**Request**
Begin at the line of the data that contains "This screenshot has height=801, width=1512." and stop after the line that contains "click(226, 498)". Give those lines again, swapping "side bar" for "sidebar" and leaving everything else unchanged.

— begin Raw records —

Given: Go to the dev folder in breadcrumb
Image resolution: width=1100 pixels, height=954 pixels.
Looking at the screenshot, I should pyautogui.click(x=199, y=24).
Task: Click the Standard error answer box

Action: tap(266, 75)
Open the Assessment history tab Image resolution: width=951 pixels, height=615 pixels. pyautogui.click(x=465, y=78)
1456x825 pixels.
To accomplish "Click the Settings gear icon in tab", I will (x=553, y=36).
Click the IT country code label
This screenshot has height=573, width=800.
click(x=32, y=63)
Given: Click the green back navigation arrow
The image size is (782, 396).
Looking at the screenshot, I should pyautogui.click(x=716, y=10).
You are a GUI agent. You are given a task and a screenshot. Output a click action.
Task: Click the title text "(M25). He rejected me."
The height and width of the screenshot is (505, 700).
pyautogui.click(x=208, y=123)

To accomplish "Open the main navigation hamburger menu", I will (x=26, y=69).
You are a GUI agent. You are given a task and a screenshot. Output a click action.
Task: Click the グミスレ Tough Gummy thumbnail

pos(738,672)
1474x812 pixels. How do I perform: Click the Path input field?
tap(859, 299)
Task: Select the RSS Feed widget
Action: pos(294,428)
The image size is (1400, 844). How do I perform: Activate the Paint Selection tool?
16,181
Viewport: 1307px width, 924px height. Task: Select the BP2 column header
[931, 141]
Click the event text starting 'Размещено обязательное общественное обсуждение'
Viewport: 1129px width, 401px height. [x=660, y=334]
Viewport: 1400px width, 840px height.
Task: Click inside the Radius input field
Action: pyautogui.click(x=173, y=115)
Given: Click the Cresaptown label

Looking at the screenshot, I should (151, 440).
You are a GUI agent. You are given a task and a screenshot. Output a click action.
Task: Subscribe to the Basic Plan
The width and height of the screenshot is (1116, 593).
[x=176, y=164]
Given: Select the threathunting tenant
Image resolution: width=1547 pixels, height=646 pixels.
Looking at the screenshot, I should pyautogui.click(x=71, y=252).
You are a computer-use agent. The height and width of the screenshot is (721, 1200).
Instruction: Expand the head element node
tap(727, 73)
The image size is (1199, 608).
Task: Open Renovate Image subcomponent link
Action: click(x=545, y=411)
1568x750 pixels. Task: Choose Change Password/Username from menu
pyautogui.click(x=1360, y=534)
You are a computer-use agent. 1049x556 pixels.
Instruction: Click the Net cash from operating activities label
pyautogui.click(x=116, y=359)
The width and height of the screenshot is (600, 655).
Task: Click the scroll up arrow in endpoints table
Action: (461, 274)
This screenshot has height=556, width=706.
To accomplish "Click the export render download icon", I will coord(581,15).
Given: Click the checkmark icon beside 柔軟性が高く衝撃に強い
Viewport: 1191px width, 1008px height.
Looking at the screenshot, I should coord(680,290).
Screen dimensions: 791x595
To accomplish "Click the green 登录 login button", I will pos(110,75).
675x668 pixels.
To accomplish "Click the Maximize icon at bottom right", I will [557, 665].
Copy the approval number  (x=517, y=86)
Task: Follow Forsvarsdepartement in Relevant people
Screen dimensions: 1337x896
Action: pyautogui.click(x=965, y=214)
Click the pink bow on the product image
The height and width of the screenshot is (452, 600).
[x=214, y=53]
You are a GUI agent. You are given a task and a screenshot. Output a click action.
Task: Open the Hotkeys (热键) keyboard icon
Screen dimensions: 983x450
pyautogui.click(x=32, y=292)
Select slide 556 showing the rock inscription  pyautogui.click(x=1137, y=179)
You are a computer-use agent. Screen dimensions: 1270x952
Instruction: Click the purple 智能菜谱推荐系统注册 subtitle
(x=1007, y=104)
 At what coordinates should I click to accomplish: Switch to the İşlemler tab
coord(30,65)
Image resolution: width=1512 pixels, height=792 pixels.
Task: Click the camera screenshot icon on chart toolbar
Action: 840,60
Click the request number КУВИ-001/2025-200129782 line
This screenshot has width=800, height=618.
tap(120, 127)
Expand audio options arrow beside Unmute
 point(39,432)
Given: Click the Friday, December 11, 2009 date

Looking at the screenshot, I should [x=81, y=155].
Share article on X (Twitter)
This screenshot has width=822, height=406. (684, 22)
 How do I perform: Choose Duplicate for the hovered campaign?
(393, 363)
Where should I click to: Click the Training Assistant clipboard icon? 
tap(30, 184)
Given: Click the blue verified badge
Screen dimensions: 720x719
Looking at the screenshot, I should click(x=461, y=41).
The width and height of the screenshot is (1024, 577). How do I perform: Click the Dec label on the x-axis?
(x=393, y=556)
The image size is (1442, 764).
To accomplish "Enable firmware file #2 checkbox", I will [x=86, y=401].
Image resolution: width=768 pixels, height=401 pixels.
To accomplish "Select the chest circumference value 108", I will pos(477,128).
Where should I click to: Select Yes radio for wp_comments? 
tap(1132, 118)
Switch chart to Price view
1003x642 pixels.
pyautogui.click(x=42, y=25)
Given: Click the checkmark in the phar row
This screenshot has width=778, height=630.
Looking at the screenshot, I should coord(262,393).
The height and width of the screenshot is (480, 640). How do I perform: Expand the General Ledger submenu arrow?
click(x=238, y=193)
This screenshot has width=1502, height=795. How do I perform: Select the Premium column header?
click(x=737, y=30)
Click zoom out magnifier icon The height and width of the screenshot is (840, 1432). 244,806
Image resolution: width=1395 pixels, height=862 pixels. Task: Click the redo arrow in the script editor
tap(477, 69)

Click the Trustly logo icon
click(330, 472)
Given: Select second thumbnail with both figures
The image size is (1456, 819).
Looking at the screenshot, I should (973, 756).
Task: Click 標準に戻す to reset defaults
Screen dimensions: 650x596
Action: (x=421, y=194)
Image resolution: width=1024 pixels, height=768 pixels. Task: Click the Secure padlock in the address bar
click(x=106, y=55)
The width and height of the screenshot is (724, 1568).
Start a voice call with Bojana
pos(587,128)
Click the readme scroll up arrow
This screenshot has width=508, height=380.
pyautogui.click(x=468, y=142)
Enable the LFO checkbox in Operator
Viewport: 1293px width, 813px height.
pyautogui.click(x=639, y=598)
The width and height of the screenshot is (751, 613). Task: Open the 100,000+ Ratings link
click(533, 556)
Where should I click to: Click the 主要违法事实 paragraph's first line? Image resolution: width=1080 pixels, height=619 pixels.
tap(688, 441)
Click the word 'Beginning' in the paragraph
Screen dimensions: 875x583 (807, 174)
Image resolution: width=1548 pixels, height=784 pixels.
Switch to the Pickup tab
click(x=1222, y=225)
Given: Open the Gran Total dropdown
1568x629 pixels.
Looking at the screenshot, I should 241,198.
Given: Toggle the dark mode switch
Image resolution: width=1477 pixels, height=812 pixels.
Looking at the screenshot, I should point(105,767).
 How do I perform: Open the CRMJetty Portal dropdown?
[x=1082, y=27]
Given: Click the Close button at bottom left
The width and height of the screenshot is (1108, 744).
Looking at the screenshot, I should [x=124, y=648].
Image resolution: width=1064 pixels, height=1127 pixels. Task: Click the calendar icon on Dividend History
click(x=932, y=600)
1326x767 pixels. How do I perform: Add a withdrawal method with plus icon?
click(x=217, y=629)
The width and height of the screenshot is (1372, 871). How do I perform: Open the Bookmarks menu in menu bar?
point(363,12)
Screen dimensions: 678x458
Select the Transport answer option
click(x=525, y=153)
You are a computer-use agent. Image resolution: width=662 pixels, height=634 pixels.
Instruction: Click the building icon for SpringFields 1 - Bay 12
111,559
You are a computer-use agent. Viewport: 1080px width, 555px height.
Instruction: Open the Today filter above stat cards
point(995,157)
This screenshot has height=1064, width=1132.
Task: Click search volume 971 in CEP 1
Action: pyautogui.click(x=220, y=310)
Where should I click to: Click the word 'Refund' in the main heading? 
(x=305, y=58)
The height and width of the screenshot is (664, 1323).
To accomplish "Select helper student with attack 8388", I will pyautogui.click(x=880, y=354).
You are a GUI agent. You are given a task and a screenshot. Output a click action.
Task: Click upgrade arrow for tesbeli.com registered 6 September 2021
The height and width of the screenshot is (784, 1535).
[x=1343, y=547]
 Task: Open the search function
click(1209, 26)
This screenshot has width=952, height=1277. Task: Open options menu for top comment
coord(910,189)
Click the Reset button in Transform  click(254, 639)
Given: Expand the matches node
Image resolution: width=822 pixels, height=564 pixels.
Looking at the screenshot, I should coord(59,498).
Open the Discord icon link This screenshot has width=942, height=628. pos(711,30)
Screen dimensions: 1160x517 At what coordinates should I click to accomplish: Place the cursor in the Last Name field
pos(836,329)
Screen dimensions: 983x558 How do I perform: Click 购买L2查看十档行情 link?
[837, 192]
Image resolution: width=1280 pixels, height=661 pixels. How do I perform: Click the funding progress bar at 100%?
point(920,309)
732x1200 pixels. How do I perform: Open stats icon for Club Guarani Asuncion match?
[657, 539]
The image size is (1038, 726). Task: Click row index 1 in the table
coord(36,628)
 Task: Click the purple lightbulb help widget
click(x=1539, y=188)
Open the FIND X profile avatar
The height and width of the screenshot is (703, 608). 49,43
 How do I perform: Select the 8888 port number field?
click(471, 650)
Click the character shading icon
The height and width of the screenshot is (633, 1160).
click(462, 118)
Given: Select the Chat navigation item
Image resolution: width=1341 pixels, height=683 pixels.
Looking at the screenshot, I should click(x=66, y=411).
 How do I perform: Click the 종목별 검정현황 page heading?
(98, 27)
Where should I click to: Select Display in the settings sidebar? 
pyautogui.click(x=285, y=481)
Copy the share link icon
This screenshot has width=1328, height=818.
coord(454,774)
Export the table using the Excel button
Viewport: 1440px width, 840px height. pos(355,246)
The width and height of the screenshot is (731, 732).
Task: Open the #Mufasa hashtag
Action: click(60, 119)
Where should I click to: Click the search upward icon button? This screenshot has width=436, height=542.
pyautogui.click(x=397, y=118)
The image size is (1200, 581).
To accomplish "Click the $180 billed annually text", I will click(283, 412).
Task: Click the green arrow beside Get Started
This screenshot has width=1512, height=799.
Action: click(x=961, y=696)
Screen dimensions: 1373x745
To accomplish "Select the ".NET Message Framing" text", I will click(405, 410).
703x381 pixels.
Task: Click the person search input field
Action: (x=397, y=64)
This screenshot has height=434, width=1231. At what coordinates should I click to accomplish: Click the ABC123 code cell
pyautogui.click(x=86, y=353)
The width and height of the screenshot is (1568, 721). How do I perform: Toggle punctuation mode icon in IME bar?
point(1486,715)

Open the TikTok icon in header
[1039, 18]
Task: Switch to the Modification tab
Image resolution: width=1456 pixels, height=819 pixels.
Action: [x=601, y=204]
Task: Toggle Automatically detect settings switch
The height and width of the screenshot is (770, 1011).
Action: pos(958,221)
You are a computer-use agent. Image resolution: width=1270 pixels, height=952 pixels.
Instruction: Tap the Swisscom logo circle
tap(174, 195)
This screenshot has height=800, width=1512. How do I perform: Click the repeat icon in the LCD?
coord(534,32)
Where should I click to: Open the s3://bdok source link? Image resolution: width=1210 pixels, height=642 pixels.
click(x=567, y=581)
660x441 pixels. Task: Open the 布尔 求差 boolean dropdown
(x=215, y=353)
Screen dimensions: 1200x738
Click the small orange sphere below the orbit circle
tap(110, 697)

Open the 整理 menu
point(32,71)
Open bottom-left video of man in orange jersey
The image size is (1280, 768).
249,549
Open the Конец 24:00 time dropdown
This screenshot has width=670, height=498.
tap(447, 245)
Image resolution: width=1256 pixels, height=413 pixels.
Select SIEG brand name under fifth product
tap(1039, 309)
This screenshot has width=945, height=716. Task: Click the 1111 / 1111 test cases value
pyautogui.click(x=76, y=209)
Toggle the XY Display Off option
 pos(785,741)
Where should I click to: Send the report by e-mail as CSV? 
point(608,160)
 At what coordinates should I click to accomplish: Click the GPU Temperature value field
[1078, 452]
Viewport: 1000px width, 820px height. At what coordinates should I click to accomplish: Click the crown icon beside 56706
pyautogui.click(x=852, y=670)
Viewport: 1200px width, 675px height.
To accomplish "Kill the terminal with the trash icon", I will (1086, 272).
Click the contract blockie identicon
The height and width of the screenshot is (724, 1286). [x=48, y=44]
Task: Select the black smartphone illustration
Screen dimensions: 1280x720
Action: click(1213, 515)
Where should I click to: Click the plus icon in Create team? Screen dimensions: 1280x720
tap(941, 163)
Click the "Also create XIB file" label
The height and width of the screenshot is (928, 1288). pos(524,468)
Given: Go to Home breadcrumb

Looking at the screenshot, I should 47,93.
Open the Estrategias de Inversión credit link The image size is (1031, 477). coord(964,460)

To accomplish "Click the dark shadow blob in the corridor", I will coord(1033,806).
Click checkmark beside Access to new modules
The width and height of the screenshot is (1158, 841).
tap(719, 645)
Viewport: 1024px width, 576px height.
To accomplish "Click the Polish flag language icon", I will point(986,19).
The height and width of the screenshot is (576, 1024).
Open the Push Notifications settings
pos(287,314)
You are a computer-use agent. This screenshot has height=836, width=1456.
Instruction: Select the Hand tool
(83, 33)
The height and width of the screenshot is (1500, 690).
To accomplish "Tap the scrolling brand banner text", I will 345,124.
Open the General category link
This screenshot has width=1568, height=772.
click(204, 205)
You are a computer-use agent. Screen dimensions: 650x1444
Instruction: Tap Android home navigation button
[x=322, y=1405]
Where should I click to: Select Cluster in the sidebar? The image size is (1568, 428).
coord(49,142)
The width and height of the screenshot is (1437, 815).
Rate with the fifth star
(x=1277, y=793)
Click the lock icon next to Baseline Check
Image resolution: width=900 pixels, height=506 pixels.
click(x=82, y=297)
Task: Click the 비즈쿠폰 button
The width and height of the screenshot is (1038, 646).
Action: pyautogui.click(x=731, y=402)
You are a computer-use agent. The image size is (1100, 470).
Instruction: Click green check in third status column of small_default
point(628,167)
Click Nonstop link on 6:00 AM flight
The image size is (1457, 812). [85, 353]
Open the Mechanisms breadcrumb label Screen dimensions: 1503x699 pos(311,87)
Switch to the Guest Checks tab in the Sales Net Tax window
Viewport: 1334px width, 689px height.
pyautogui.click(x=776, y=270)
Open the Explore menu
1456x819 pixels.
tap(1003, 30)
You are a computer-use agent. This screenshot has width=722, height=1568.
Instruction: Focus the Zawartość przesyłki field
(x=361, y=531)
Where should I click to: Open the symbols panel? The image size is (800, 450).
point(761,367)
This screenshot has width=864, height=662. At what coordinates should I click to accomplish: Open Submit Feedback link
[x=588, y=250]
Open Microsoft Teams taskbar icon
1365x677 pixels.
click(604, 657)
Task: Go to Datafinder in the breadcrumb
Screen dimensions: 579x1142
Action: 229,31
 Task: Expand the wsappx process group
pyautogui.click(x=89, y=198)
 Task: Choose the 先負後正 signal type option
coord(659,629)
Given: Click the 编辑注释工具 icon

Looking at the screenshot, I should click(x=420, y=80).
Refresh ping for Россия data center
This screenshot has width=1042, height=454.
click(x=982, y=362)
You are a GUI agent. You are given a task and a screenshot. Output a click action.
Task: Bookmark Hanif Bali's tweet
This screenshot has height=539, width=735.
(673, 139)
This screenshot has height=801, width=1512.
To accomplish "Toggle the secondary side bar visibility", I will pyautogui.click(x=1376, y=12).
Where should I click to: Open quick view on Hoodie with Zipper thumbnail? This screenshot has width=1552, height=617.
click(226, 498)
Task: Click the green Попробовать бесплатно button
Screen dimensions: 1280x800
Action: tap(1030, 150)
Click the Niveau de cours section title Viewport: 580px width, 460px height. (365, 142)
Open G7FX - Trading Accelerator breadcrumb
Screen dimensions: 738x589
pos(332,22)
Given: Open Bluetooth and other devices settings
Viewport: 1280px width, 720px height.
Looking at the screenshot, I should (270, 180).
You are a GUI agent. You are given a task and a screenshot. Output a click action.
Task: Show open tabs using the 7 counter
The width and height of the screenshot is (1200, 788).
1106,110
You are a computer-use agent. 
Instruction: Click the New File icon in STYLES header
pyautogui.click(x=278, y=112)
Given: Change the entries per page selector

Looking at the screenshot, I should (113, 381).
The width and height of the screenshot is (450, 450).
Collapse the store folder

— end Raw records —

**Expected output**
This screenshot has height=801, width=1512.
To accomplish "Toggle the secondary sidebar visibility", I will pyautogui.click(x=1376, y=12).
Where should I click to: Open quick view on Hoodie with Zipper thumbnail? This screenshot has width=1552, height=617.
click(226, 498)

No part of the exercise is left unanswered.